Les réveils de l'Empereur se faisaient sous l'augure d'une sonnerie qui allait crescendo. Pratiquement décibel par décibel, que le bruit soit progressif. D'insonore à perceptible en plus d'une minute, son médecin lui avait prescrit cette technique pour éviter que son sommeil ne stoppe brutalement. Un maître horloger, commissionné à prix d'or par le secrétariat de l'Empereur, avait refusé la construction d'un appareil personnalisé. Son retrait du marché et son remplacement par son plus talentueux apprenti, plus jeune de corps de 40 ans mais plus jeune d'expérience d'à peine 10 ans avait fourni dans les délais cet appareil sans égal dans la Galaxie entière. Les réveils brutaux avaient affecté son humeur, et il sursautait parfois de peur devant les bruits trop soudains, prêt à bondir et à dégainer son arme sur la menace la plus proche.
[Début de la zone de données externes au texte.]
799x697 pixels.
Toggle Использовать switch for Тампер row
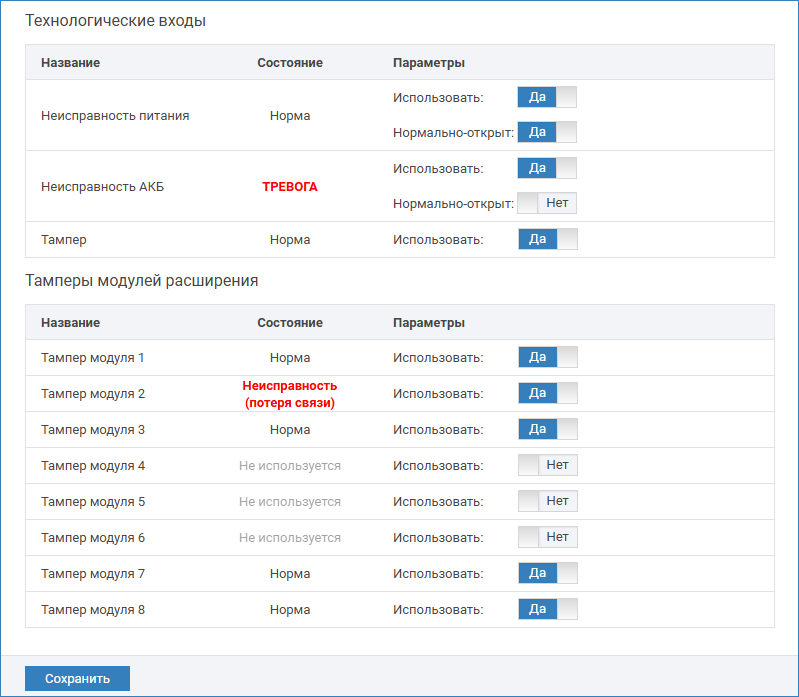point(548,239)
Une forme allégée de syndrome Post-Traumatique lui avait-t-on dit. Ca passerait sûrement loin des combats. Renatasia, son seul combat, était déjà loin. Mais son souvenir lui restait collé aux bottes. Ankylosé, la nuque engourdie et lourde, il s'assit sur le bord du lit avant d'éteindre le réveil d'un coup sec. Le bouton d'arrêt avait une inspiration des horloges de maîtres des échecs, et supportait les coups mêmes violents et énervés. Un bref coup d'oeil derrière lui montrait une reine endormie, sans une position totalement improbable. Contrairement à lui, la vie à deux dans un lit n'était pas une sérieuse habitude. Elle avait asticoté Harlon toute la nuit, se tordant dans tous les sens possibles, en bonne pratiquante du lit double pour une personne. Sa jambe avait parfois percuté le nez de l'Empereur sans qu'il ne comprenne comment c'était physiquement possible. Même la bouche entre-ouverte dans l'obscurité, les cheveux en bataille, les bras et les jambes étendus comme pour former un swastika ne la rendaient pas moins désirable. Mais c'était encore trop tôt pour tout ça. Au pied du lit, l'Empereur se leva, tendit les bras, et se laissa tomber pour commencer ses exercices.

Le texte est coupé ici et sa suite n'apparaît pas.